About this task:
Only one stretch of the records below should be repeated. It starts with the line containing "Given: Click the Tech Solana red logo icon" and goes on through the line containing "This screenshot has width=1920, height=993.", exactly as written.

Records supplied:
------------------------------------------------------------------------

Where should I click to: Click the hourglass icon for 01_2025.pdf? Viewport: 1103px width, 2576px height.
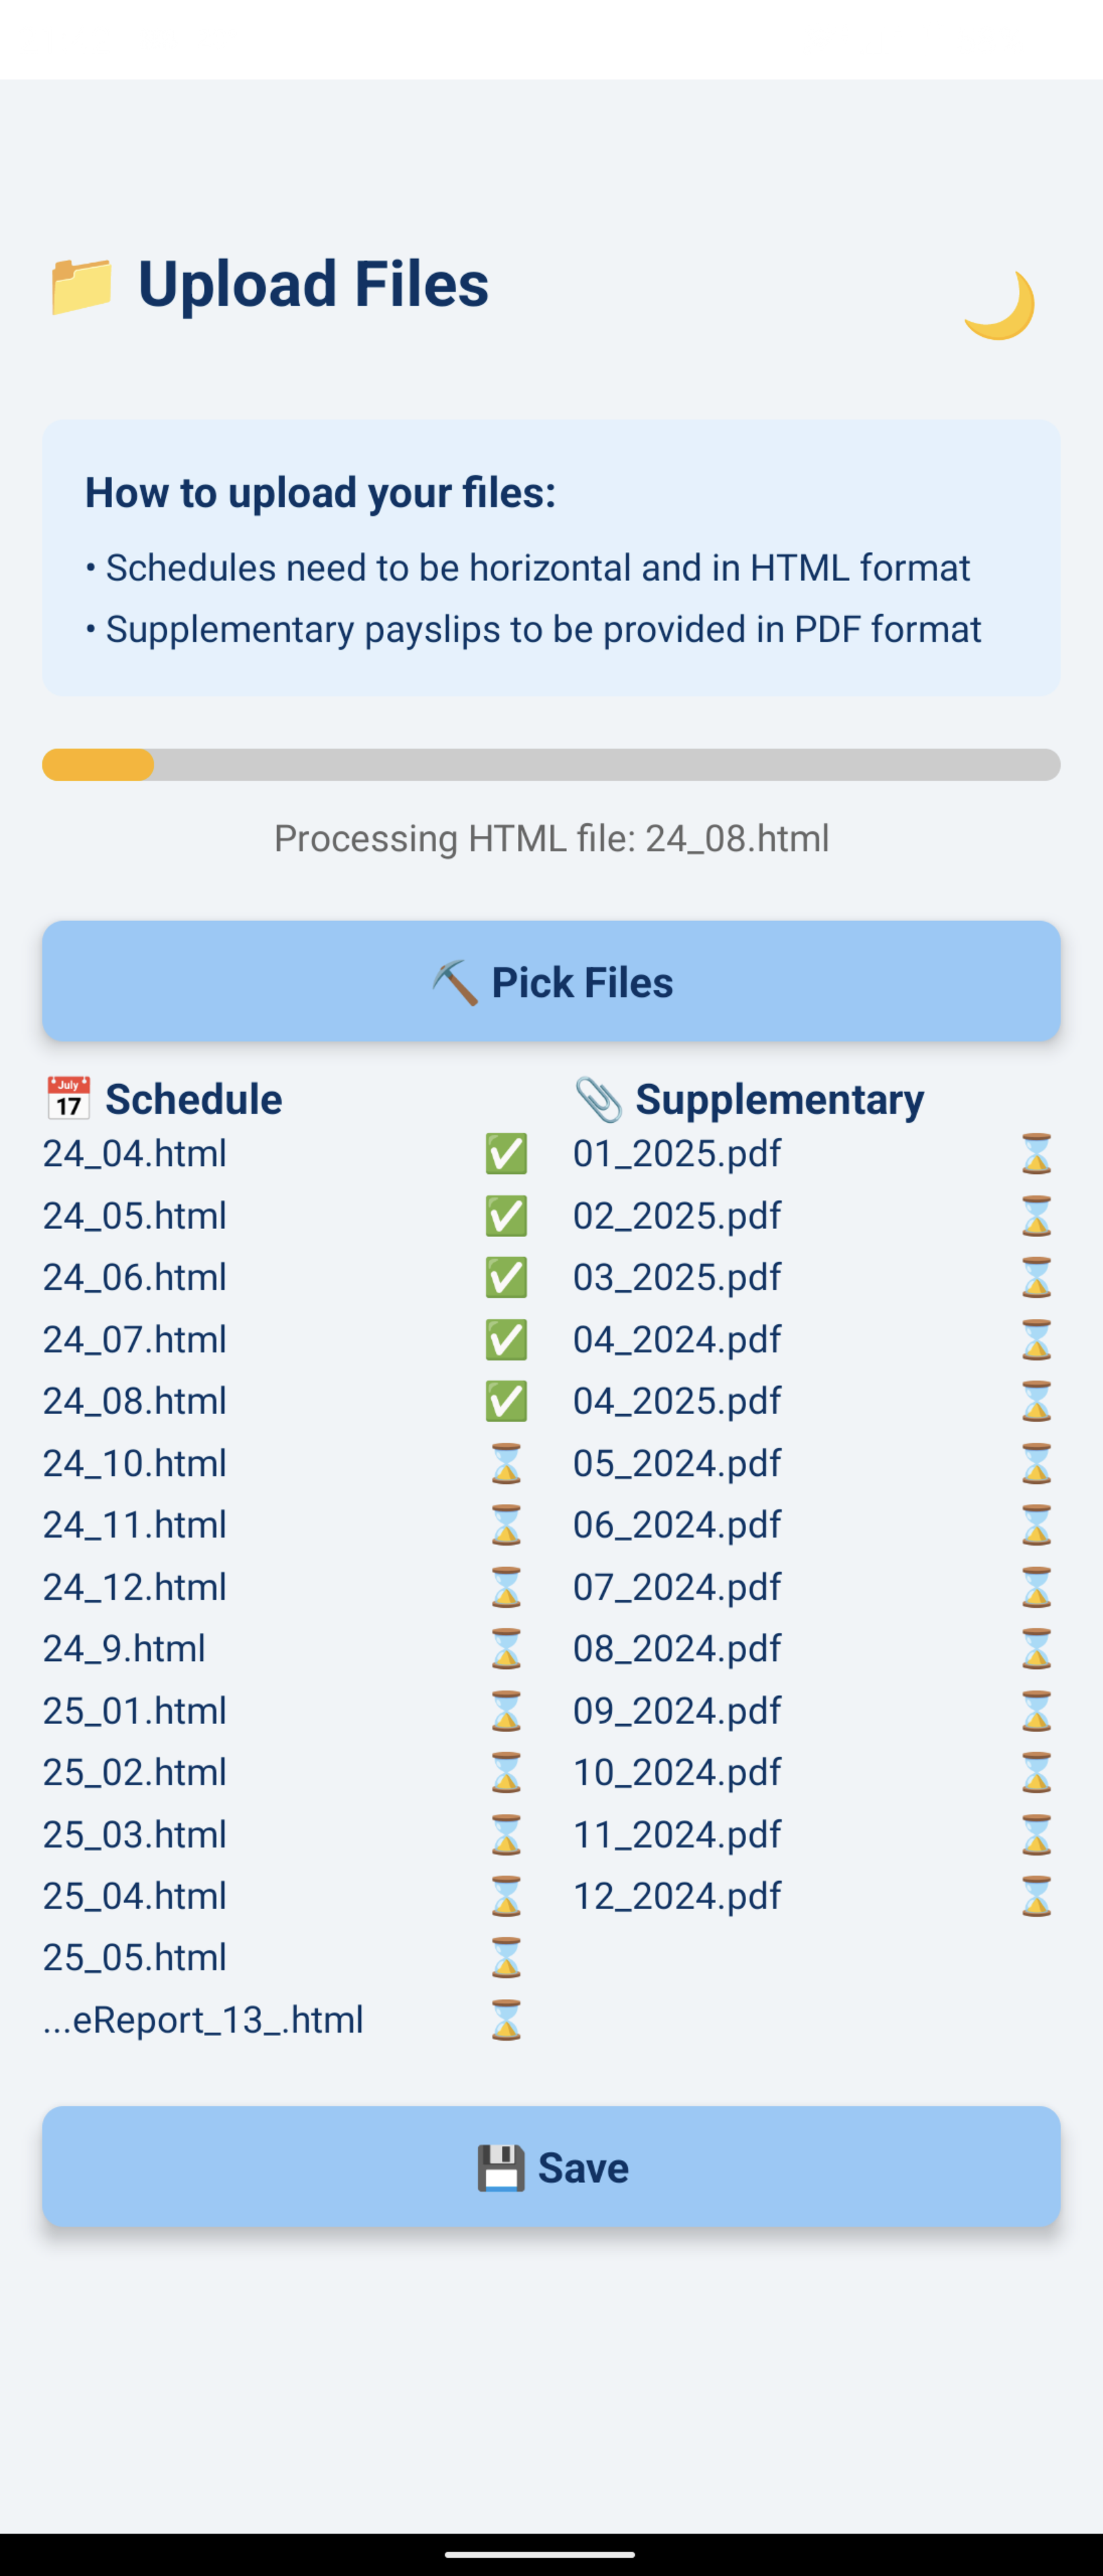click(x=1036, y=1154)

------------------------------------------------------------------------

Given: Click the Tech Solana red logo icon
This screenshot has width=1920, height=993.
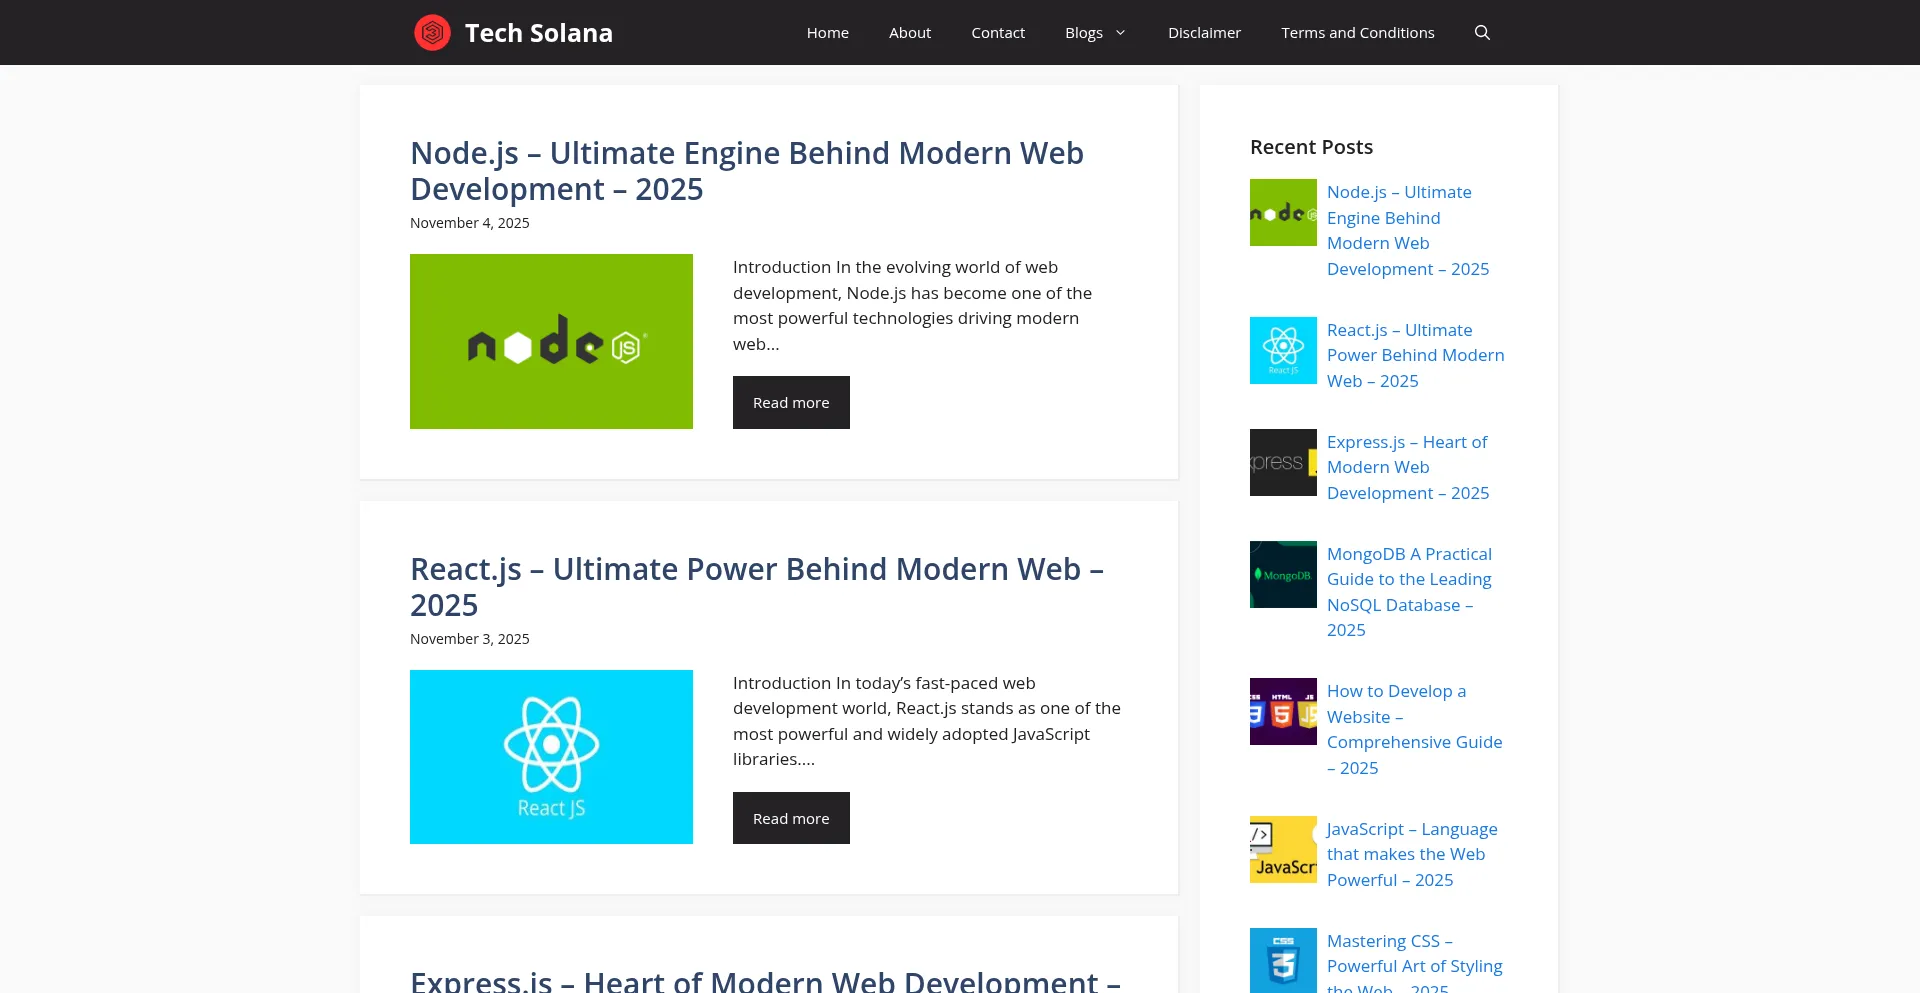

------------------------------------------------------------------------

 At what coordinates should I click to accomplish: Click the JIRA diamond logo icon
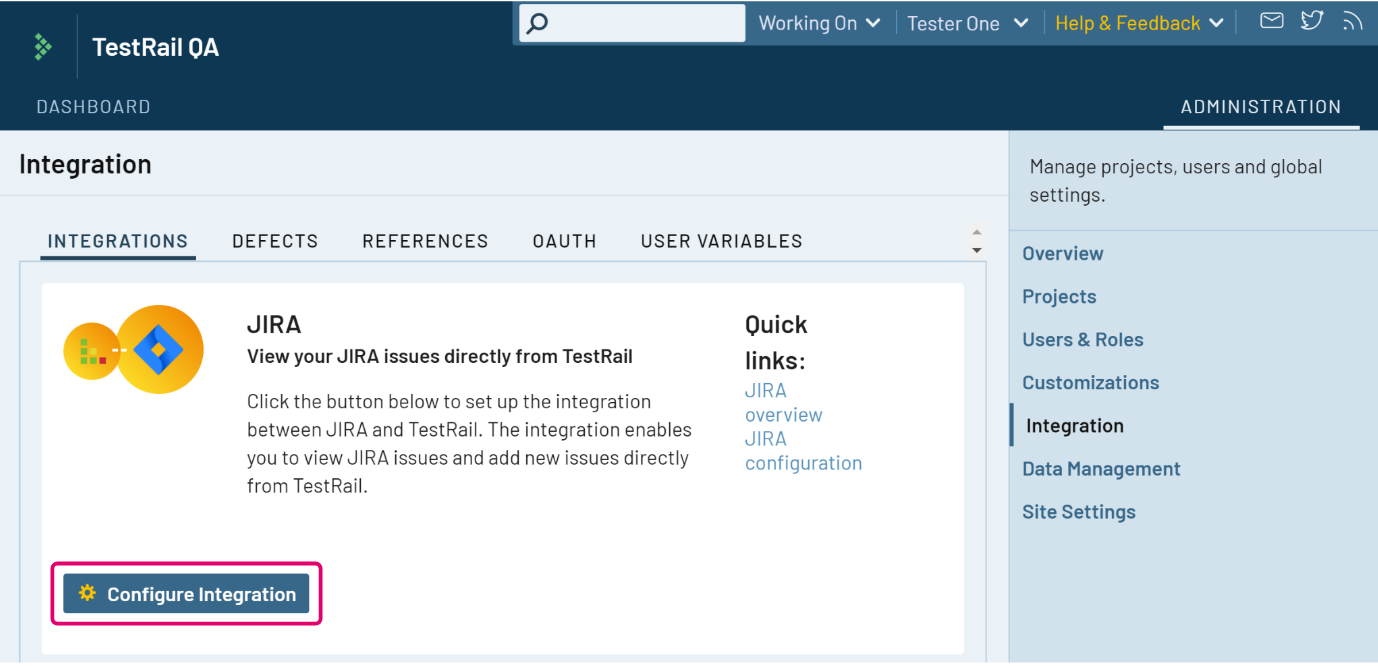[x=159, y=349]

------------------------------------------------------------------------

Answer below:
Given: Click the Tech Solana red logo icon
This screenshot has width=1920, height=993.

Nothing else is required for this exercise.